The Fabulous Monster: Owens Bottle Machine
All About Glass
The most significant advance in glass production in over 2,000 years ...
— American Society of Mechanical Engineers, 1983
Michael Owens, a self-taught American inventor, propelled the glass industry into the mechanical age. In 1903, he unveiled the world’s first completely automatic glass-forming machine—a machine for making bottles.
Owens was determined to eliminate the hand delivery of hot glass to bottle machines. He was convinced that a machine could suck thick, molten glass from a rotating pot directly into its molds. This idea defied every glassmaking convention.

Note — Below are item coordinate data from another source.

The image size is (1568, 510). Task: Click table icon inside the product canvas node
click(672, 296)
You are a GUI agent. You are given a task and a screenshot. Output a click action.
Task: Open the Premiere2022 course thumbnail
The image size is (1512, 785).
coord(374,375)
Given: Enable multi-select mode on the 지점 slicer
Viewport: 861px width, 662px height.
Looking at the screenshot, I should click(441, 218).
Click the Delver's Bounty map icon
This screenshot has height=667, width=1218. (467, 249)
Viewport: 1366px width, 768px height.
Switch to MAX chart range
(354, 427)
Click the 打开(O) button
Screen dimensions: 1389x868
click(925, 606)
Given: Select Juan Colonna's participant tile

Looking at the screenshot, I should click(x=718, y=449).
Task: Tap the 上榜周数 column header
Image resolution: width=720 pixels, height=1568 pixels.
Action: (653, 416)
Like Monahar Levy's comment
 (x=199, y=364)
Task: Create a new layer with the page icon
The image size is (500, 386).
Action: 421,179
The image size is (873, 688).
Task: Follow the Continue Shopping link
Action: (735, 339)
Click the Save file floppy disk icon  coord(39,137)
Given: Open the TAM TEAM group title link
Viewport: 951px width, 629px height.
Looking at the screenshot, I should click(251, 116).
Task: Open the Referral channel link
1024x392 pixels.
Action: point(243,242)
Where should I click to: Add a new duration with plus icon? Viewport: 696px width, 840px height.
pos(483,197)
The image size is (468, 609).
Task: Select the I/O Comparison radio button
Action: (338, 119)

It took years of trial and error before Owens introduced his first commercial bottle machine. The mechanical monster had to lift most of its own enormous weight each time it moved a mold to the glass pot. By 1920, the Owens bottle machine had become a 30-ton colossus with 10,000 parts. Even so, it produced more bottles in an hour than a team of human glassblowers could produce in a day.
Bottles, Bottles, Bottles
Karl Peiler had no experience with glass, but his invention led to machines that made bottles faster than the Owens machine. The American engineer had been hired by Owens’s competitors to find a more practical way to feed glass to bottle machines. In 1915, after months of hazardous experiments with molten glass, Peiler came up with the answer—the gob feeder.
The gob feeder didn’t suck up the heavy, molten glass the way the Owens machine did. Instead, it dropped a glass gob of the correct size and shape into the machine’s mold. Peiler had learned that the key to forming the gob was controlling the temperature of the glass. If the temperature was right, a paddle could push the needed amount of glass over the rim of the vat at the right time. The falling gob of glass would assume the correct shape naturally.
Peiler’s gob feeder was the breakthrough that led to modern glass-forming machines. All the Owens machines are now gone. Today, most of the world’s bottles are produced on I.S. (Individual Section) machines, using gob feeders that are successors to Peiler’s invention.